> Aim of the task: The line containing "Screen dimensions: 1919x1079" and each line after it, through the final line of the data, are to be retyped exactly, with pictures left out.

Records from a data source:
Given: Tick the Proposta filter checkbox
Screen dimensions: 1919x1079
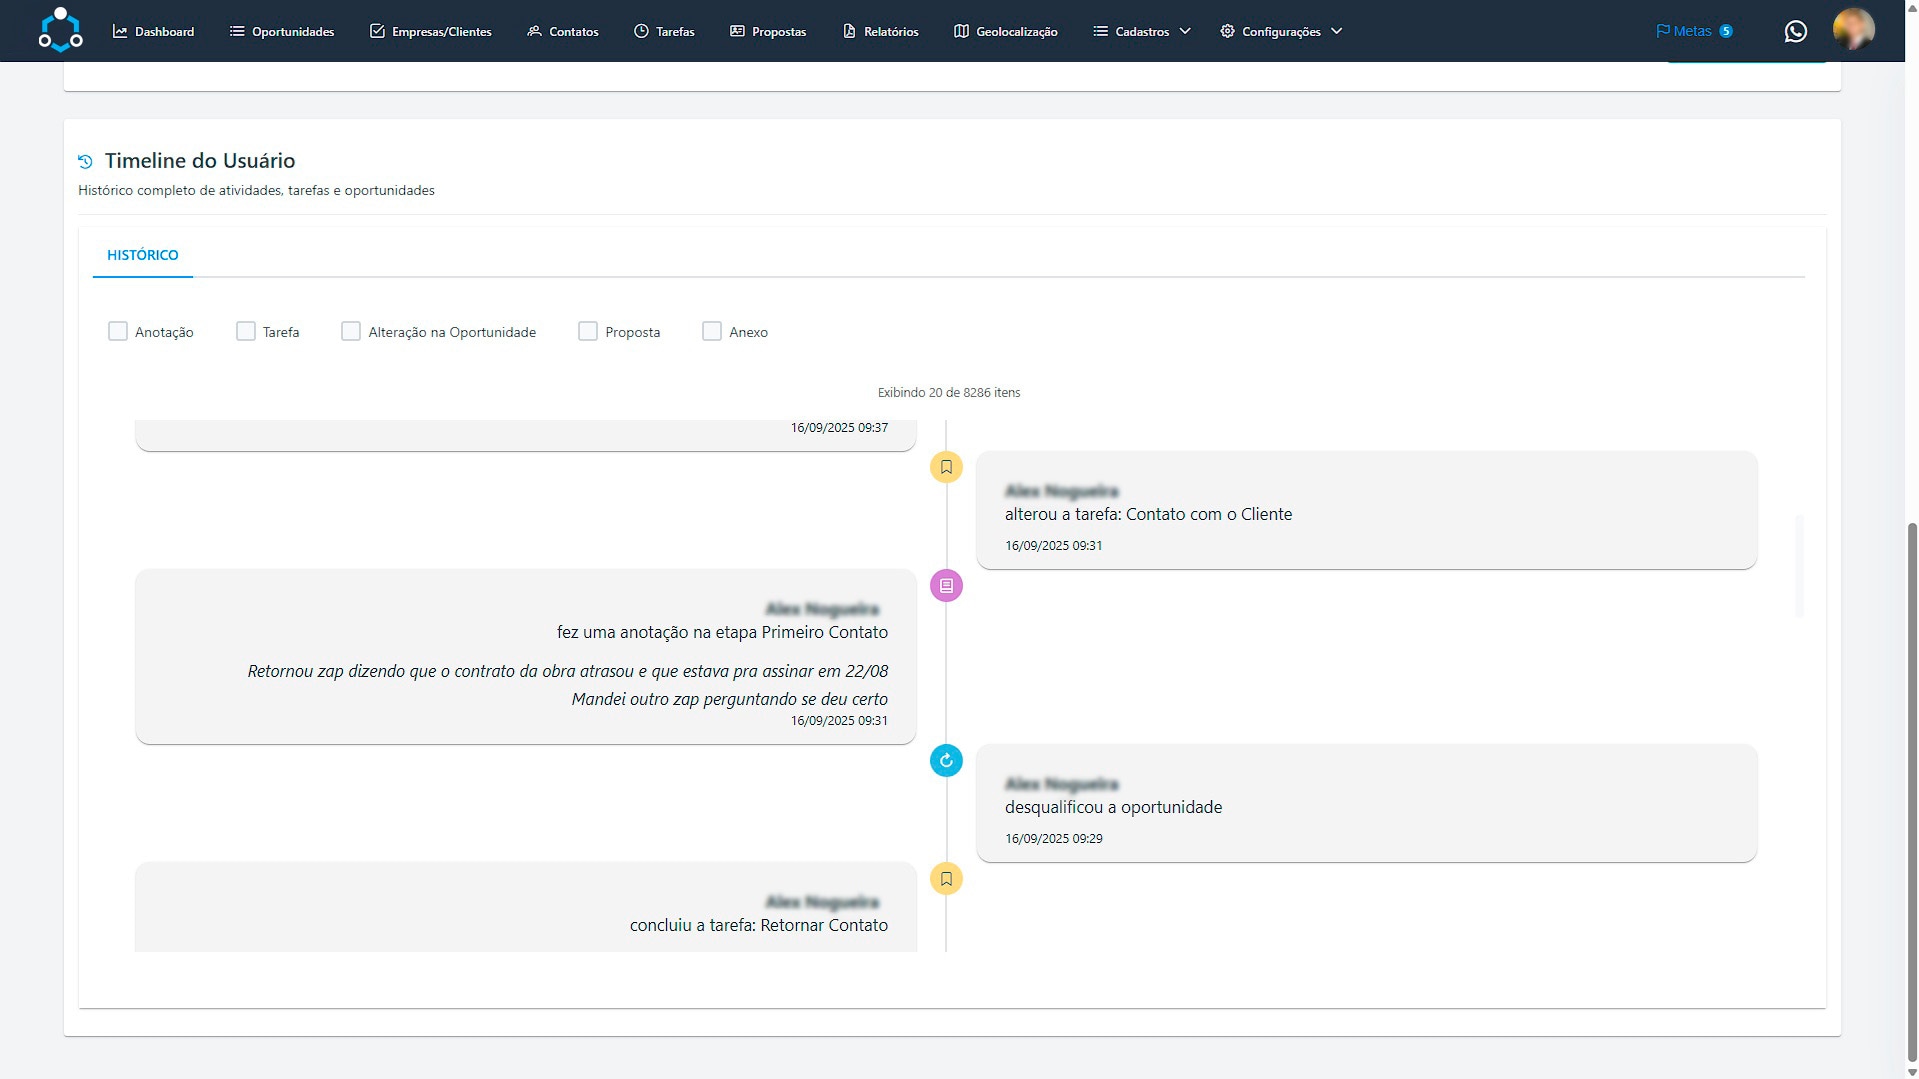Looking at the screenshot, I should [588, 331].
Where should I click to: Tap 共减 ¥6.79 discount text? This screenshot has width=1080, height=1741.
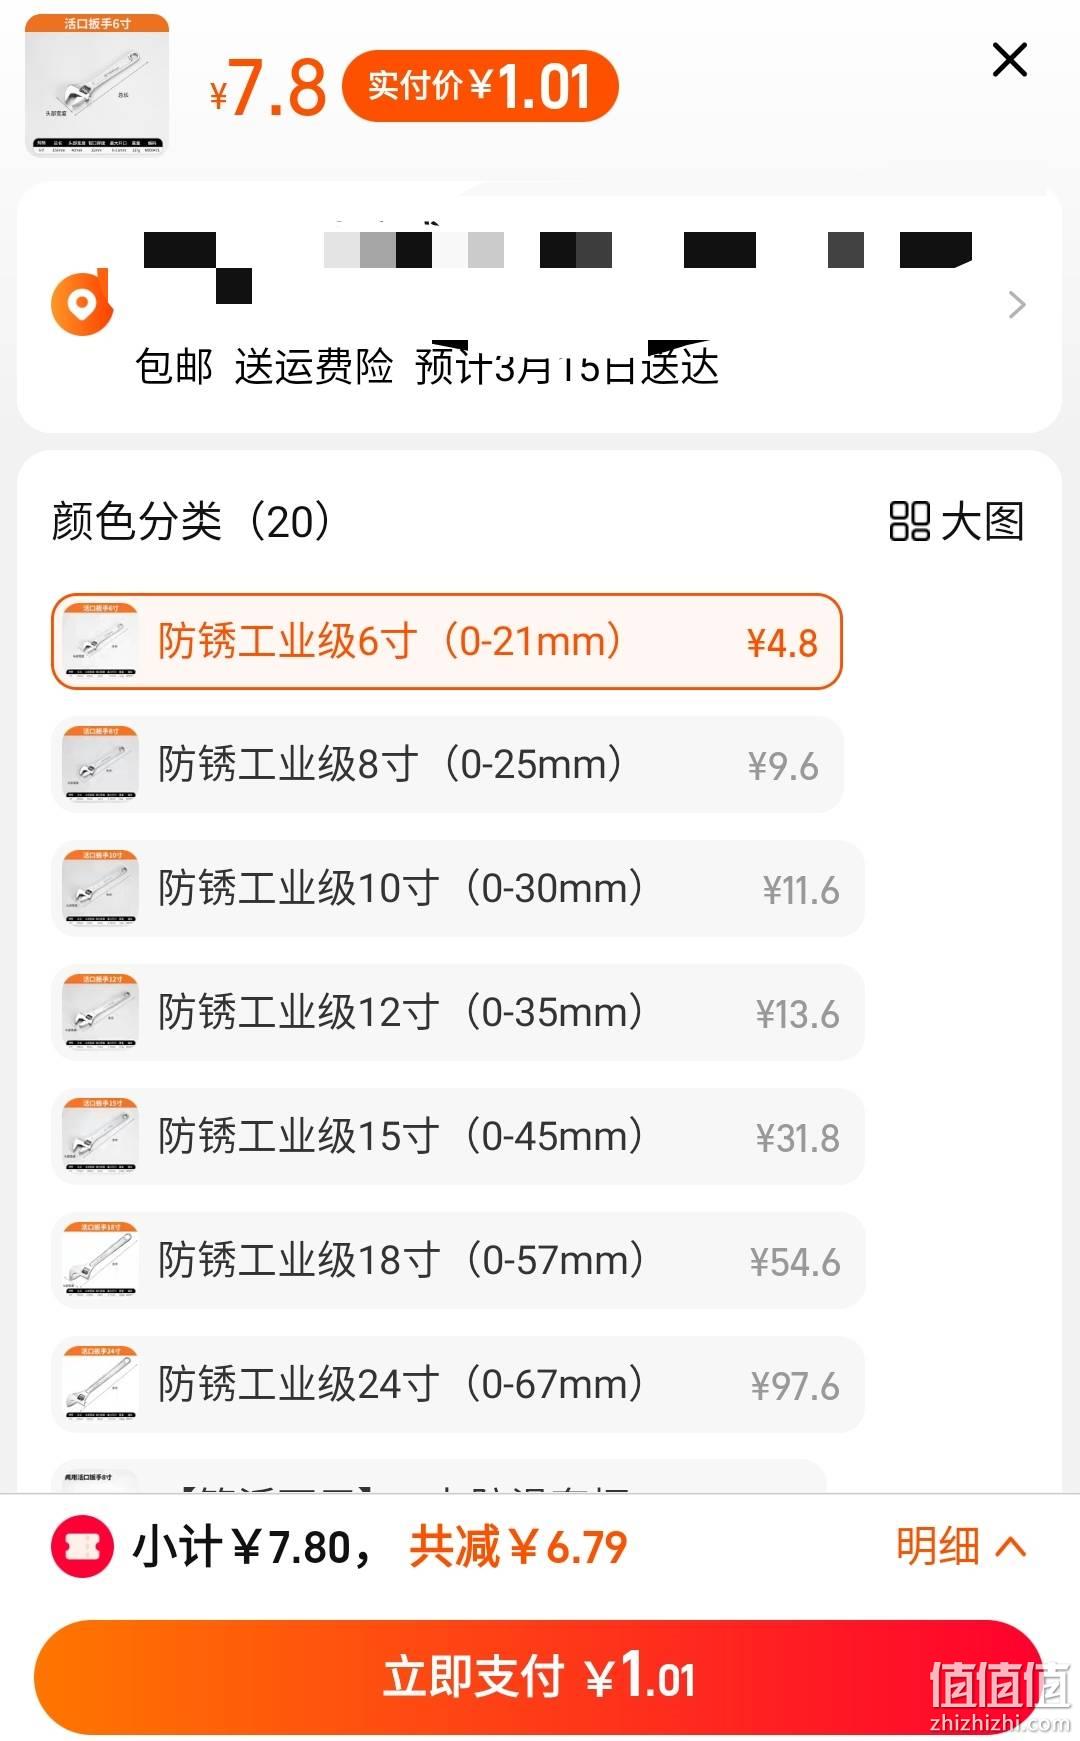point(518,1547)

> Output:
Screen dimensions: 1919x1079
Looking at the screenshot, I should [588, 331].
Where should I click to: Tap 共减 ¥6.79 discount text? This screenshot has width=1080, height=1741.
point(518,1547)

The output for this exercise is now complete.